The final project in South Australia to be successful in the latest CIS tender is EnergyAustralia’s 50MW/200MWh Hallett BESS, located 210km north of Adelaide. The 4-hour duration BESS will be located alongside Energy Australia’s Hallett Power Station, with plans to increase the size system to 150MW/600MWg after completion of the project’s first stage.
Western Australia sees first CIS tender oversubscribed ‘six times over’
Western Australia, which recently launched its first CIS tender, has been “oversubscribed six times over”, Australia’s minister for climate change and energy Chris Bowen revealed, as reported by The Guardian.
The tender, launched in mid-July 2024, seeks an indicative 500MW of renewable energy resources in Western Australia, dispatchable over a 4-hour duration (2,000MWh). Registration for the tender will close in early August.
The project bid phase closed in mid-August, with selected bidders to be invited to submit financial value bids in the second stage of the process between September and November. Successful bids will then be announced in February 2025.
Salim Mazouz, branch head of the energy division at the Department of Climate Change, Energy, the Environment and Water (DCCEEW), told Energy-Storage.news Premium that the CIS has been created to help investors and developers in renewable energy and energy storage manage downside risk.

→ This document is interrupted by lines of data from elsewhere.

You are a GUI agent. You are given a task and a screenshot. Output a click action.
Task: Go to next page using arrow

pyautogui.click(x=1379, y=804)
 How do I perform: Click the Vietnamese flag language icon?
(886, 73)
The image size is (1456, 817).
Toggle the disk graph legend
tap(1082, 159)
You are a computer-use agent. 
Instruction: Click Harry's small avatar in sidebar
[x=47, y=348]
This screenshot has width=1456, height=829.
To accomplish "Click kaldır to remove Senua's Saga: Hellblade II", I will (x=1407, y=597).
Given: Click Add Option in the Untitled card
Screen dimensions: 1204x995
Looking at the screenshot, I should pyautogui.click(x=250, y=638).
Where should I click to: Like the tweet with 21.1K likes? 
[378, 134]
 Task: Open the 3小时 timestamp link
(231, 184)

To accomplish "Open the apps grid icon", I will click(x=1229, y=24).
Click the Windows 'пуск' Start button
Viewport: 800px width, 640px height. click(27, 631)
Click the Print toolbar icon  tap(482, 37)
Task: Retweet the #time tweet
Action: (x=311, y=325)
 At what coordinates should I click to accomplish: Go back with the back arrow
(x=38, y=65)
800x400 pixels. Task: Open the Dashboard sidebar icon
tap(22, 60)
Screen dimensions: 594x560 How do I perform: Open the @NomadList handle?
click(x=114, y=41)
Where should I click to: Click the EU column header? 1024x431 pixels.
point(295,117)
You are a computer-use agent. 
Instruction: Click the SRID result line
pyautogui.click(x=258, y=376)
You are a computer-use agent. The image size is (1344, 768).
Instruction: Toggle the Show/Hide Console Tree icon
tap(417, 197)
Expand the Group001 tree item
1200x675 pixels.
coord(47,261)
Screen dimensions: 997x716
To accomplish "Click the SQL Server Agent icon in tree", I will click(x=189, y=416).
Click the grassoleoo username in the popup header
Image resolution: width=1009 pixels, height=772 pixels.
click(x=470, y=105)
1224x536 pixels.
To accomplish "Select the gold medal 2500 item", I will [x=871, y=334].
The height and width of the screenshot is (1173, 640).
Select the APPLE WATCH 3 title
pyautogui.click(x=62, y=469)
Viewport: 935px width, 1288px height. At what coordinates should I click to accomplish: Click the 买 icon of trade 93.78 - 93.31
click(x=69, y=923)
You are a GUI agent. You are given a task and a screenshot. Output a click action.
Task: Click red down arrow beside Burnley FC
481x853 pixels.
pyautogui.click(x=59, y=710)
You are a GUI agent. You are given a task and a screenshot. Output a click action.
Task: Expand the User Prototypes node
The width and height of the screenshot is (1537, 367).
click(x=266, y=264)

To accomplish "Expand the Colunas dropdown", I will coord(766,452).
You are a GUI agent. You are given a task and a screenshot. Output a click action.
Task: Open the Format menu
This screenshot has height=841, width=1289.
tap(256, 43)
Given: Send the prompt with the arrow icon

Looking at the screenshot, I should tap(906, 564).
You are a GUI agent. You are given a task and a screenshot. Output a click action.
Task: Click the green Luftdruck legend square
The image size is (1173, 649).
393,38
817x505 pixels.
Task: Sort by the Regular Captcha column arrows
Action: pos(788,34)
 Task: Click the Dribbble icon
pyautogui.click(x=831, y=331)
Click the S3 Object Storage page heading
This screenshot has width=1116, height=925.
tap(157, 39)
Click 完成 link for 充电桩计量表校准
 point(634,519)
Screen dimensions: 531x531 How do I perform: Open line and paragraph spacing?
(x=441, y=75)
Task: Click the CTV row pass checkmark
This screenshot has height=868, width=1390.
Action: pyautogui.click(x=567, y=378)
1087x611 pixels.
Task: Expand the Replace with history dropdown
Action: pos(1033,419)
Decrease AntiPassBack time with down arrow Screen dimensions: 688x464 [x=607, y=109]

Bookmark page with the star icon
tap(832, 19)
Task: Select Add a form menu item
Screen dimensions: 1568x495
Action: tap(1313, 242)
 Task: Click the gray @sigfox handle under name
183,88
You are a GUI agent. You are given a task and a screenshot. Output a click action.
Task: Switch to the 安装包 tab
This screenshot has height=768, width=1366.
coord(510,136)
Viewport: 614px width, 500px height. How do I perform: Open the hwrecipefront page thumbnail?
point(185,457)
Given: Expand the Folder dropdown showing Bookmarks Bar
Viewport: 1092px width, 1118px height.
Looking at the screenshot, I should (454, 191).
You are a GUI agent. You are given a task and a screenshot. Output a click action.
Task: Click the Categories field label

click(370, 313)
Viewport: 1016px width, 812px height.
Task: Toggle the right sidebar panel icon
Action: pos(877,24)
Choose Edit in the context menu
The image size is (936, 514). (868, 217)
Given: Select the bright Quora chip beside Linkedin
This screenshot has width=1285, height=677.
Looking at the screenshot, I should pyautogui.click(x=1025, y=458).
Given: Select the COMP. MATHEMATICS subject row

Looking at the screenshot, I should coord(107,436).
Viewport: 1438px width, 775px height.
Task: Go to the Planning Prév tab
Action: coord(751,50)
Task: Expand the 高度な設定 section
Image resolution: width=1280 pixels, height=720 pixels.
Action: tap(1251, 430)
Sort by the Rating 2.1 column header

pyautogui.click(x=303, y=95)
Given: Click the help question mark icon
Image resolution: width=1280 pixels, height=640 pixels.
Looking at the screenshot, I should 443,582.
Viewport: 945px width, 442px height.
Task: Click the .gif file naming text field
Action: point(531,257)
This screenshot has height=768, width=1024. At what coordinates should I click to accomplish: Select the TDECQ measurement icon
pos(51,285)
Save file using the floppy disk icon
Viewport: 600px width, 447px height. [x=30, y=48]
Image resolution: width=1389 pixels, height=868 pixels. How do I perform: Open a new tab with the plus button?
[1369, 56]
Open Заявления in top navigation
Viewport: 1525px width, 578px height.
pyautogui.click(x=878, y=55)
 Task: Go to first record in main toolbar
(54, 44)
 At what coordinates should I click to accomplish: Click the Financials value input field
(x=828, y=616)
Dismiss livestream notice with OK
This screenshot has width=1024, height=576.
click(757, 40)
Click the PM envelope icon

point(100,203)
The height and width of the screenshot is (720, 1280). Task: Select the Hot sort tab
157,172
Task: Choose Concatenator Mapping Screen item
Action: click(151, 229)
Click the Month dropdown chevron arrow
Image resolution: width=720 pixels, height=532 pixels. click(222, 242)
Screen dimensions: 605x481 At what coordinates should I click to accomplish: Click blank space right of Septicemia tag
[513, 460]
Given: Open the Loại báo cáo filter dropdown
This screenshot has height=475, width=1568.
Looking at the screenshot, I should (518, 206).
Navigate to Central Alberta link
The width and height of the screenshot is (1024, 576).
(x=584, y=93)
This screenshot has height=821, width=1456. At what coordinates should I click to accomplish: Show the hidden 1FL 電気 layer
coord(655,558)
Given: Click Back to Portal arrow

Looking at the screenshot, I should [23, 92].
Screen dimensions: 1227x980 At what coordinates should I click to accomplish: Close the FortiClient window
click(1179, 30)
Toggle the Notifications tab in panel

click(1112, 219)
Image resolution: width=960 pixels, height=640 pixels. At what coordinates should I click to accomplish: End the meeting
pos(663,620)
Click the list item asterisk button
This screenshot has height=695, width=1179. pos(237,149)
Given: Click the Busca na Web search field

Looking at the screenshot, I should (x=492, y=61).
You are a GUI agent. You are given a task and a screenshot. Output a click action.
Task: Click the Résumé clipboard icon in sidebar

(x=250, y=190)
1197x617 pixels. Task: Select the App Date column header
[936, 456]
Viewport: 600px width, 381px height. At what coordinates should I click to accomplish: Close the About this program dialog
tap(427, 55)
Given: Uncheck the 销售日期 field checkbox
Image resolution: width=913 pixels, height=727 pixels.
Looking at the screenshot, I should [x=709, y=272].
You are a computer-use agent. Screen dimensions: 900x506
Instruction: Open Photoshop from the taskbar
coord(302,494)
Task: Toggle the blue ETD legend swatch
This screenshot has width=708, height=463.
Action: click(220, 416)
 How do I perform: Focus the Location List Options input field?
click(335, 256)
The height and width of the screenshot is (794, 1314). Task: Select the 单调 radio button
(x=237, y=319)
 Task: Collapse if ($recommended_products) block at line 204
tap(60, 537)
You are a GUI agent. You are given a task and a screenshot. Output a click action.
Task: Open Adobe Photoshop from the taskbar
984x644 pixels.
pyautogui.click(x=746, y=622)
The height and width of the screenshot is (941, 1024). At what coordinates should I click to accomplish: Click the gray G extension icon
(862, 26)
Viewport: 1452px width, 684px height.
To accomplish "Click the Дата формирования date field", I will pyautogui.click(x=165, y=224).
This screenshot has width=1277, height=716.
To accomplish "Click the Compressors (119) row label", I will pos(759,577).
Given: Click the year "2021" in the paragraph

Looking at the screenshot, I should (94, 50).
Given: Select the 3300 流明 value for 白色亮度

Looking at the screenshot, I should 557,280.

For this, the DCEEW was able to take some inspiration from other schemes around the world and Australia, including the New South Wales LTESAs, tenders in the Australian Capital Territory (ACT) and Victoria, and the UK’s Contracts for Difference (CfD) scheme.
Applying a “traditional” CfD scheme where the floor and ceiling are essentially the same would not maintain market signals, as stated by Mazouz.
“When you’ve got a CfD, locational decisions, technology decisions, all of those are fully made by the off-taker, namely the government in that case. Whereas with our scheme, you actually have a number of incentives that retain the market incentives for locational decisions, technology choices and so forth,” Mazouz told Energy-Storage.news Premium.